Polecenie.
Wyodrębnij z zapisów, bez żadnych zmian, fragment zaczynający się od wiersza zawierającego „This screenshot has” i kończący na wierszu zawierającym „click(98, 271)”, łącznie z tymi dwoma wierszami. Pomiń w odpowiedzi obrazy.
○ ○ ○ ○ ○ ○ ○
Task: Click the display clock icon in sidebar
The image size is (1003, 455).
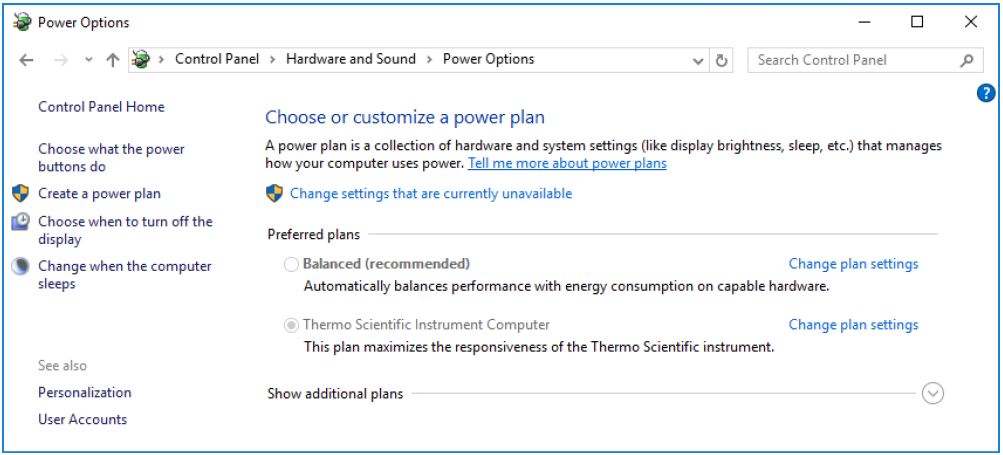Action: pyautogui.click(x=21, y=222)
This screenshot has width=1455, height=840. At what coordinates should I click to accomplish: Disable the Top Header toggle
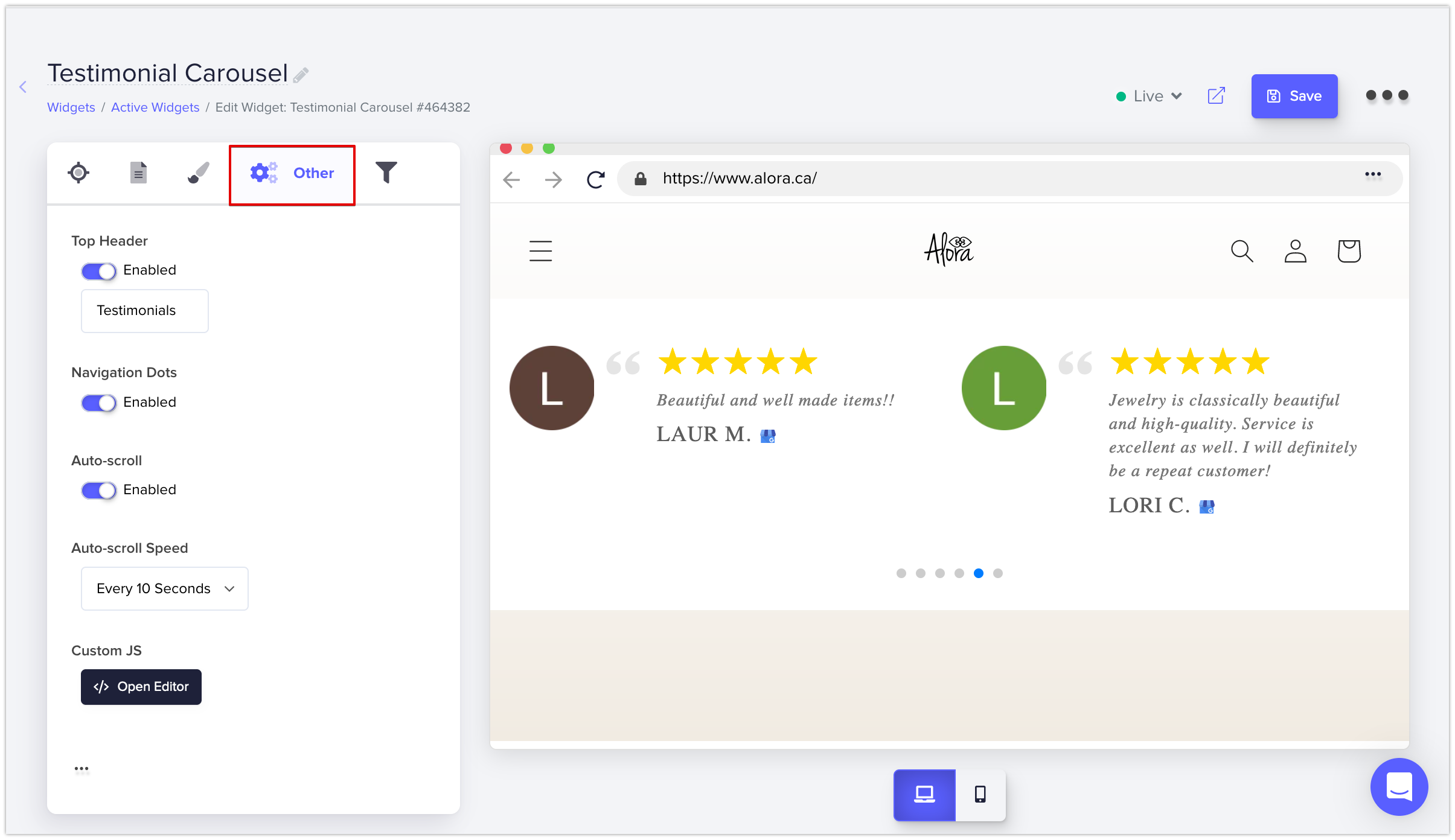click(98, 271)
○ ○ ○ ○ ○ ○ ○
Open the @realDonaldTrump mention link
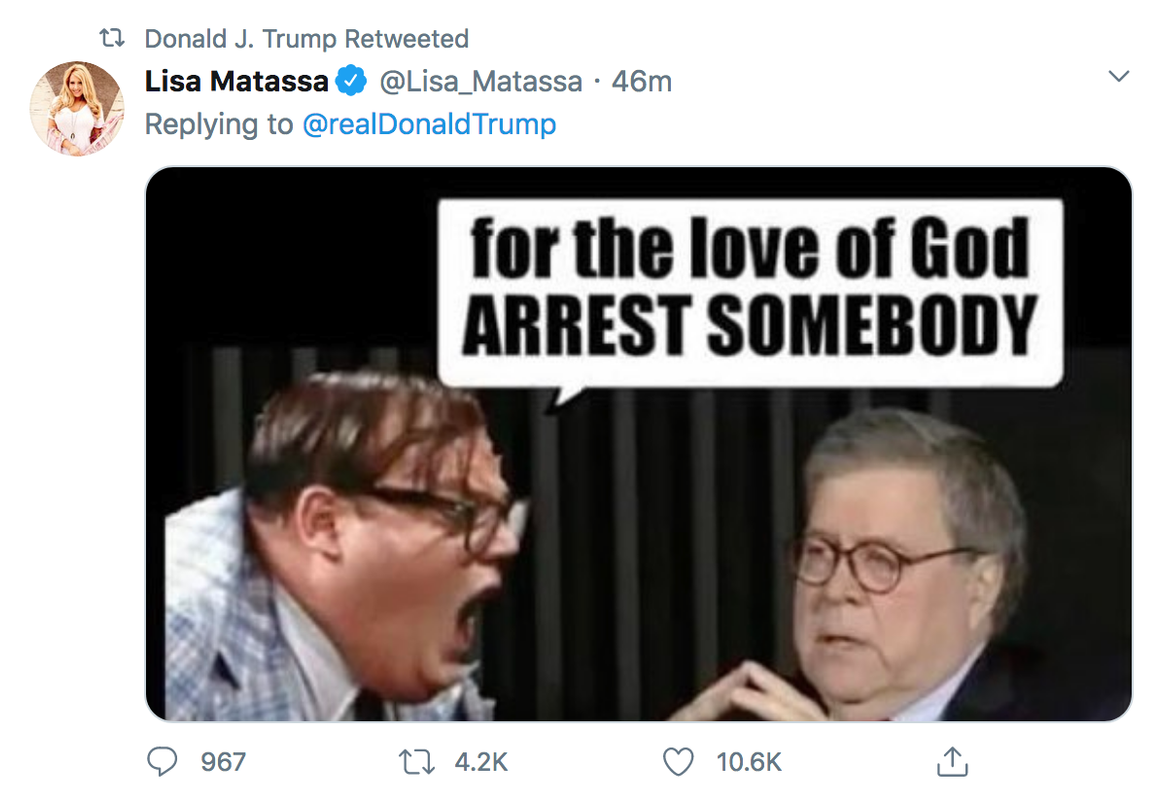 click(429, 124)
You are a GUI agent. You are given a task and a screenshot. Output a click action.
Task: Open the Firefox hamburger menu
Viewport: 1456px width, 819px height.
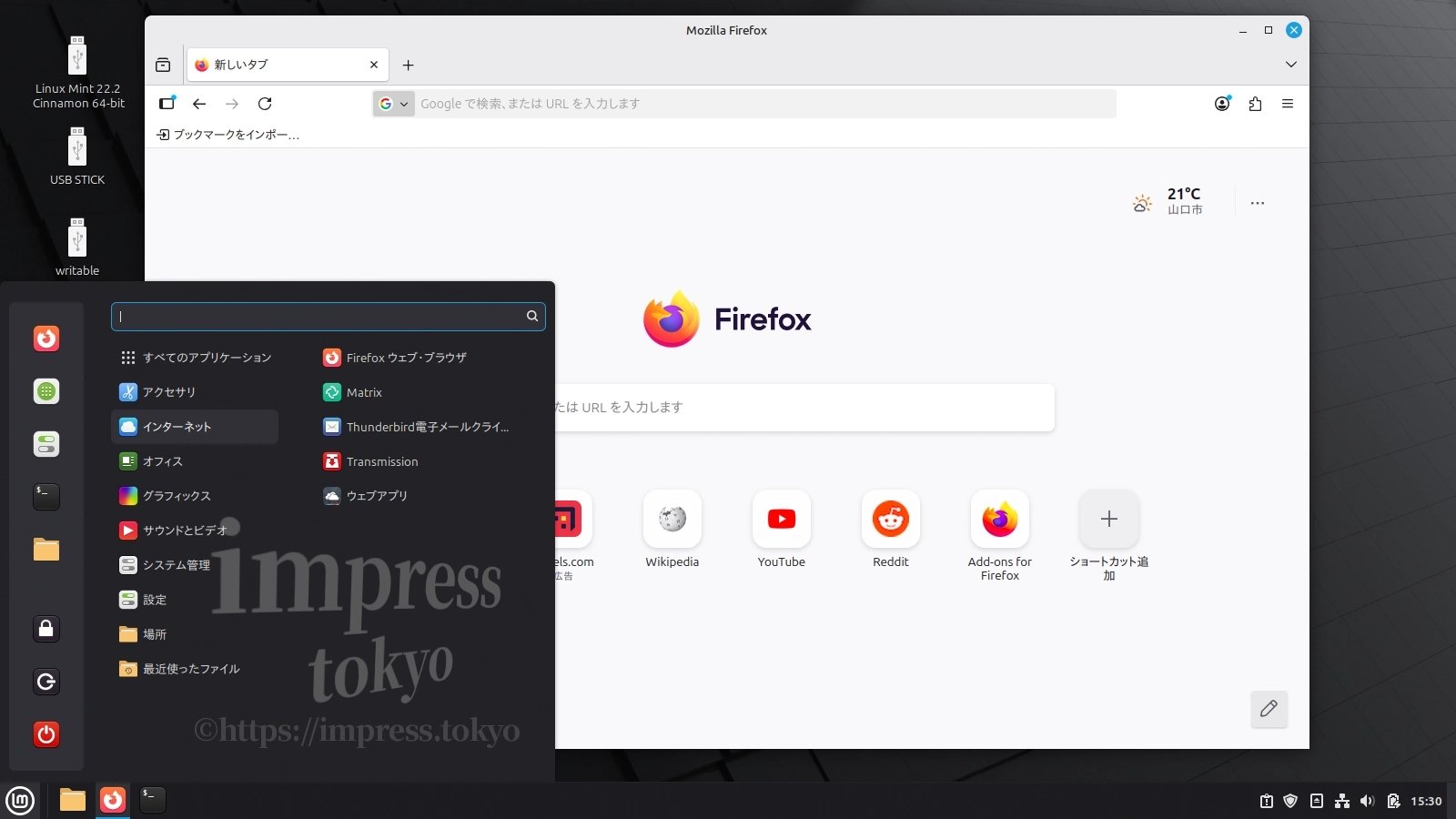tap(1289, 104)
○ ○ ○ ○ ○ ○ ○
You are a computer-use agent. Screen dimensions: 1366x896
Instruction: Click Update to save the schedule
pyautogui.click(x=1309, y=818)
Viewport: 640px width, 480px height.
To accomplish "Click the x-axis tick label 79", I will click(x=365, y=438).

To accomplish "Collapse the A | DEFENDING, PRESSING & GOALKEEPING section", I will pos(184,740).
○ ○ ○ ○ ○ ○ ○
Odpowiedź.
This screenshot has width=1455, height=840. At what coordinates should I click to accomplish: Disable the Top Header toggle
click(98, 271)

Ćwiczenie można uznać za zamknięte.